Source document:
---+---

So, for the User Guide, what is the difference between PStatesNE and Legacy cards?
A minor point in formatting output from amdgpu-ls:
Current Temps (C): {'mem': 88.0, 'edge': 63.0, 'junction': 69.0}
Critical Temps (C): {'mem': 99.0, 'junction': 99.0, 'edge': 118.0}
For Current Temps, the order of 'edge' and 'junction' ought to be switched, to match the order in Critical Temps (or visa versa).
I am concerned that the observations for HD 7870 are very different from what I observed for R9 290x. Not sure if it is a real difference, or an artifact of not having amdgpu driver package installed on my 20.04 system. Let's hold off documenting Legacy and PStatesNE until I get more clarity.
A minor point in formatting output from amdgpu-ls:
Current Temps (C): {'mem': 88.0, 'edge': 63.0, 'junction': 69.0} Critical Temps (C): {'mem': 99.0, 'junction': 99.0, 'edge': 118.0}
For Current Temps, the order of 'edge' and 'junction' ought to be switched, to match the order in Critical Temps (or visa versa).
Implemented sorting of dictionaries for print in the latest on master.
I just remembered I had a Radeon HD 4650, so I installed it in my machine with Ubuntu 18.04, kernel 5.3.0, and amdgpu version 20.10-1048554, then ran amdgpu-ls
from the most recent Master, and got this:
Traceback (most recent call last):
File "./amdgpu-ls", line 147, in <module>
main()
File "./amdgpu-ls", line 94, in main
gpu_list.set_gpu_list(clinfo_flag=True)
File "/home/craig/amdgpu-utils-master/GPUmodules/GPUmodule.py", line 1379, in set_gpu_list
hw_file_srch = glob.glob(os.path.join(card_path, env.GUT_CONST.hwmon_sub) + '?')
File "/usr/lib/python3.6/posixpath.py", line 80, in join
a = os.fspath(a)
TypeError: expected str, bytes or os.PathLike object, not NoneType
Get a similar error with all other amdgpu-utils commands, except amdgpu-chk
.
Here is information from lspci:
$ lspci -k -nn -s 01:00.0
01:00.0 VGA compatible controller [0300]: Advanced Micro Devices, Inc. [AMD/ATI] RV730 PRO [Radeon HD 4650] [1002:9498]
Subsystem: PC Partner Limited / Sapphire Technology RV730 PRO [Radeon HD 4650] [174b:9498]
Kernel modules: radeon
It looks like card_path is not set. I made some changed to deal with it by setting Type to a new type, Unsupported. Could you provide debug output so that I can make sure the solution is robust?
$ ./amdgpu-ls --debug debug_gpu-utils_20200610-192949.log
Is that log from the latest on master? I added a few more log statements in the latest.
sorry. Here is the terminal stdout
$ ./amdgpu-ls --debug
Ubuntu: Validated
Traceback (most recent call last):
File "./amdgpu-ls", line 147, in <module>
main()
File "./amdgpu-ls", line 94, in main
gpu_list.set_gpu_list(clinfo_flag=True)

---+---

[Dataset entries]

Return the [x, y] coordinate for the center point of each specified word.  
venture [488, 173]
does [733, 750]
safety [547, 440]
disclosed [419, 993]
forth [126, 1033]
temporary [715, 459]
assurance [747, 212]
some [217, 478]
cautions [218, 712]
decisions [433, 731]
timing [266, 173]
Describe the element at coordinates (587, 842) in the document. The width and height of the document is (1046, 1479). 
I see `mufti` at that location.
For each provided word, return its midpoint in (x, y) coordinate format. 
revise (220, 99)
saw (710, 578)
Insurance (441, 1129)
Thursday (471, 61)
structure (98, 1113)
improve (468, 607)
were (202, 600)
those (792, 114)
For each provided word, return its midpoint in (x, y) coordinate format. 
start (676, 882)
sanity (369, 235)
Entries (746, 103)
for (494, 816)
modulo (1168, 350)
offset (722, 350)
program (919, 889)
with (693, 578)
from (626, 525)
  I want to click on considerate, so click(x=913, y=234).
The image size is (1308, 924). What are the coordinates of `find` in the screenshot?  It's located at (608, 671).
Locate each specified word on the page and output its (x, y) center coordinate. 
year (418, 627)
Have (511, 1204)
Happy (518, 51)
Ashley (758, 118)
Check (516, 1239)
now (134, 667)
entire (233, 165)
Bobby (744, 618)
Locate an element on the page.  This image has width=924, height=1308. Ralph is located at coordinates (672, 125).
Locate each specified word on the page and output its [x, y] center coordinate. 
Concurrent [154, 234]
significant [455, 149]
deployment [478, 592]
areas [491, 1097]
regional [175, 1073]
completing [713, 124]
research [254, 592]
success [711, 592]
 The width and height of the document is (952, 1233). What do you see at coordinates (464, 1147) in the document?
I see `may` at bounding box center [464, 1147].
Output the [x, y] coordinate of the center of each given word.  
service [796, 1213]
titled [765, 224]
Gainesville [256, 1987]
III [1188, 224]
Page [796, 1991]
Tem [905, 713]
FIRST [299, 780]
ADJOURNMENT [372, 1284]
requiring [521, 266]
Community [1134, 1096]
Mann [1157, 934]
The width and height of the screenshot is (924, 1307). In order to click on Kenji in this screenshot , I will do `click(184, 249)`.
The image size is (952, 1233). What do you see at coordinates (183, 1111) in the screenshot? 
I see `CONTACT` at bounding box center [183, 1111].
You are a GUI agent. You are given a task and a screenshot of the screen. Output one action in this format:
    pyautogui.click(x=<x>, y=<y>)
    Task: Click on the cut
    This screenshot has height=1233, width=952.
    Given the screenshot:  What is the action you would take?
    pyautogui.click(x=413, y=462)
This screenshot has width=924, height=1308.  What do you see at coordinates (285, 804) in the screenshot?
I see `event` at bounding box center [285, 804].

---+---

List of tasks:
1. Answer these questions about the amdgpu-utils thread:
(a) Which Radeon card was installed in the machine running Ubuntu 18.04?
(b) What new Type was added to handle the unset card_path?
(c) Which amdgpu-utils command did not produce a similar error?
2. Rewrite everything in the amdgpu-utils thread from "TypeError: expected str, bytes" down to "in the latest.", swapping "Unsupported" for "Unknown".
3. Write the next part of the amdgpu-utils thread, picking up from the point where it stops.

Per-task outputs:
1.
(a) A Radeon HD 4650
(b) Unsupported
(c) amdgpu-chk

2.
TypeError: expected str, bytes or os.PathLike object, not NoneType
Get a similar error with all other amdgpu-utils commands, except amdgpu-chk
.
Here is information from lspci:
$ lspci -k -nn -s 01:00.0
01:00.0 VGA compatible controller [0300]: Advanced Micro Devices, Inc. [AMD/ATI] RV730 PRO [Radeon HD 4650] [1002:9498]
Subsystem: PC Partner Limited / Sapphire Technology RV730 PRO [Radeon HD 4650] [174b:9498]
Kernel modules: radeon
It looks like card_path is not set. I made some changed to deal with it by setting Type to a new type, Unknown. Could you provide debug output so that I can make sure the solution is robust?
$ ./amdgpu-ls --debug debug_gpu-utils_20200610-192949.log
Is that log from the latest on master? I added a few more log statements in the latest.

3.
File "/home/craig/amdgpu-utils-master/GPUmodules/GPUmodule.py", line 1418, in set_gpu_list
'compute_platform': opencl_device_version})
File "/home/craig/amdgpu-utils-master/GPUmodules/GPUmodule.py", line 607, in populate_prm_from_dict
source_value.replace('{}card'.format(env.GUT_CONST.card_root), '').replace('/device', ''))
AttributeError: 'NoneType' object has no attribute 'replace'
and here is the debug file: debug_gpu-utils_20200610-193528.log
I think I have covered the other places where card_path is referenced. Let me know when you get a chance to try it out.
Got it. Here is teminal
$ ./amdgpu-ls --debug
Ubuntu: Validated
Traceback (most recent call last):
File "./amdgpu-ls", line 147, in <module>
main()
File "./amdgpu-ls", line 94, in main
gpu_list.set_gpu_list(clinfo_flag=True)
File "/home/craig/amdgpu-utils-master/GPUmodules/GPUmodule.py", line 1424, in set_gpu_list
rdata = self[gpu_uuid].read_gpu_sensor('id', vendor=GpuItem.GPU_Vendor.AMD, sensor_type='DEVICE')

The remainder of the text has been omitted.